I want to gradually decrease the clip_range (epsilon, exploration vs. exploitation parameter) throughout training in my PPO model.
I have tried to simply run "model.clip_range = new_value", but this doesn't work.
In the docs here , it says "clip_range (Union[float, Callable[[float], float]]) – Clipping parameter, it can be a function of the current progress remaining (from 1 to 0)."

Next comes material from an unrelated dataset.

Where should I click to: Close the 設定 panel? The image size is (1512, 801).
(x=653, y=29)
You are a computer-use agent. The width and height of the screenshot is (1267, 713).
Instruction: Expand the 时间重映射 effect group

Does anyone know how to actually change this parameter during training, or how to input "a function of the current progress remaining"?
I've solved the issue.
You need to have a slightly funky setup where a function outputs another function. At this link , they give the following example:
def linear_schedule(initial_value):
"""
Linear learning rate schedule.
:param initial_value: (float or str)
:return: (function)
"""
if isinstance(initial_value, str):
initial_value = float(initial_value)
def func(progress):
"""
Progress will decrease from 1 (beginning) to 0
:param progress: (float)
:return: (float)
"""
return progress * initial_value
return func
So essentially, what you have to do is write a function, myscheduler(), which doesn't necessarily need inputs, and you need the output of that function to be another function which has "progress" (measured from 1 to 0 as training goes on) to be the only input. That "progress" value will be passed to the function by PPO itself. So, I suppose the "under the hood" order of events is something like:
In my case, I wrote something like this:
def lrsched():
def reallr(progress):
lr = 0.003
if progress < 0.85:
lr = 0.0005
if progress < 0.66:
lr = 0.00025
if progress < 0.33:
lr = 0.0001
return lr
return reallr
Then, you use that function in the following way:
model = PPO(...learning_rate=lrsched())